> **TAREFAS A REALIZAR**:
(a) Transcreva sem alterações o trecho da notícia sobre o risco de pobreza dos alunos, começando em "18 de Janeiro" e terminando em "a poucas décadas.".
(b) Escreva a continuação da notícia sobre o risco de pobreza dos alunos do ensino básico a partir do ponto em que ela termina.

> **EXCERTO DO DOCUMENTO**:
○ ○ ○ ○ ○

Alunos do ensino básico correm maior risco de pobreza no futuro se não houver recuperação de competências

18 de Janeiro 2022

A pandemia de Covid-19 comprometeu a aquisição de competências pelos alunos do ensino básico e se não houver já um grande esforço na recuperação dessa aprendizagem, esses jovens correm maior risco de pobreza daqui a poucas décadas.

O alerta é feito pela professora e investigadora Susana Peralta, da Nova School of Business & Economics, um dos três autores do relatório “Portugal, Balanço Social 2021: Um retrato do país e de um ano de pandemia”, que é hoje apresentado publicamente em Lisboa.

Em declarações à agência Lusa, Susana Peralta disse que um dos dados que “está perfeitamente plasmado” no relatório tem a ver com a questão da educação, e que apesar de já vir refletido no relatório anterior, adquire um aspeto “verdadeiramente dramático”.

“A educação é determinante para permitir às pessoas escapar à pobreza ou às situações mais drásticas de pobreza e nós estamos a escangalhar essa relação”, apontou, sublinhando que os jovens do ensino básico correm agora maiores riscos de cair numa situação de pobreza no futuro, daqui a 20 ou 30 anos, fruto da não aquisição de competências durante a pandemia.

“Esse é um efeito que se vai ver daqui a mais tempo, mas que vai lá estar porque essas perdas, essas competências que não foram adquiridas, são competências que fariam falta a esses jovens e a essas crianças para terem sucesso anos mais tarde no mercado de trabalho”, disse.

○ ○ ○ ○ ○

Entradas guardadas
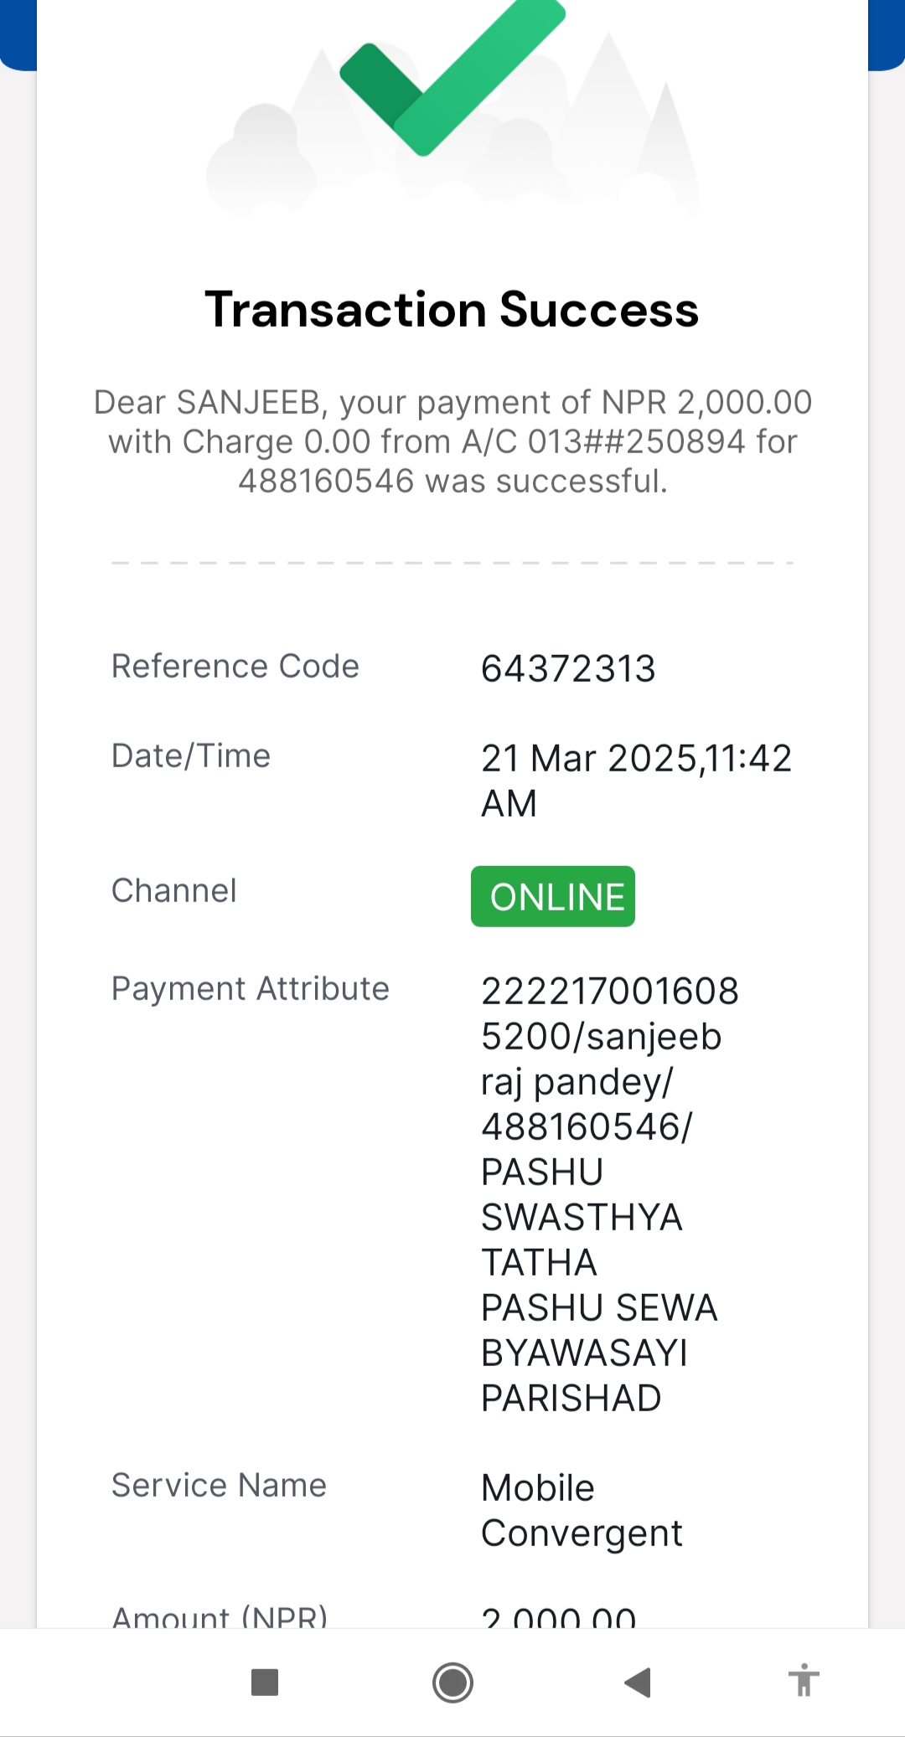The image size is (905, 1737).
Task: Tap the Channel label
Action: [174, 890]
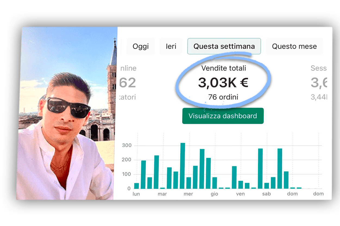This screenshot has width=340, height=226.
Task: Select the mer x-axis label
Action: coord(188,194)
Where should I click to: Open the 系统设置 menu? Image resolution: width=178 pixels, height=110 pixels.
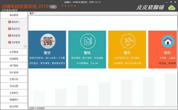coord(14,86)
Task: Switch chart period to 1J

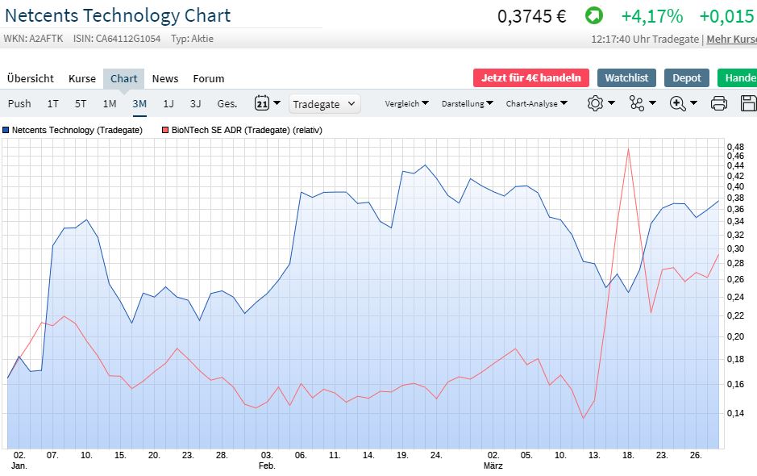Action: click(168, 103)
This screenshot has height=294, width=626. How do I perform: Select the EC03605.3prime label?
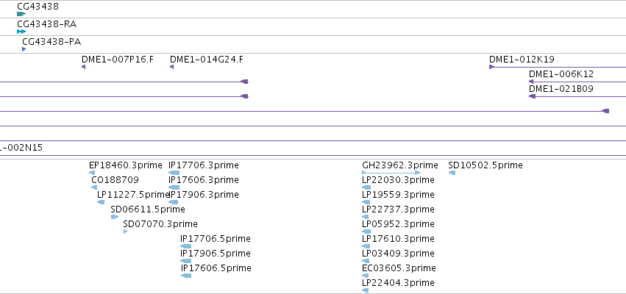click(399, 268)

○ ○ ○ ○ ○

> **RESPOSTAS POR TAREFA**:
(a)
18 de Janeiro 2022

A pandemia de Covid-19 comprometeu a aquisição de competências pelos alunos do ensino básico e se não houver já um grande esforço na recuperação dessa aprendizagem, esses jovens correm maior risco de pobreza daqui a poucas décadas.

(b)
De acordo com a investigadora, este relatório mostra por um lado a relação entre o mercado de trabalho e a pobreza, na qual “vai notar-se já muito rapidamente o acentuar de uma clivagem”, e, por outro lado, o papel da educação “enquanto grande passaporte para sair da pobreza”, que Susana Peralta entende que foi “escangalhado” e cujas consequências serão visíveis daqui a poucas décadas a menos que haja um investimento “bastante consequente na correção dessas perdas de aprendizagem”.

A investigadora adiantou que esta análise tem por base os dados das provas de aferição nos 2.º, 5.º e 8.º anos de escolaridade realizadas em 2021 e que foram comparadas com os mesmos dados para os anos de 2018 e 2019.

De acordo com Susana Peralta, “estes jovens foram muito afetados pela pandemia” e a comparação de dados permitiu constatar “perdas substanciais na aquisição de competências”, algo que “vai ser um desafio” e um “problema a prazo”.

Nas palavras da investigadora, o fio entre anos de escolaridade e aquisição de competências foi cortado nestes dois anos de aprendizagem em contexto de pandemia Covid-19.

“Estas crianças formalmente foram escolarizadas, mas na prática não foram, estiveram a ser escolarizadas algumas em frente ao écran, outras nem isso e o que os resultados mostram são resultados catastróficos em algumas competências fundamentais, designadamente, por exemplo, em matemática”, destacou.

A investigadora sublinhou como estas competências no ensino básico são fundamentais para os jovens conseguirem não só ter sucesso no ensino universitário, mas também no próprio mercado de trabalho.

Adiantou que, juntamente com outros professores da Universidade Nova, fez uma proposta ao Ministério da Educação sobre recuperação de aprendizagens, com base em explicações e ajudas em pequenos grupos de alunos, que não foi adotada.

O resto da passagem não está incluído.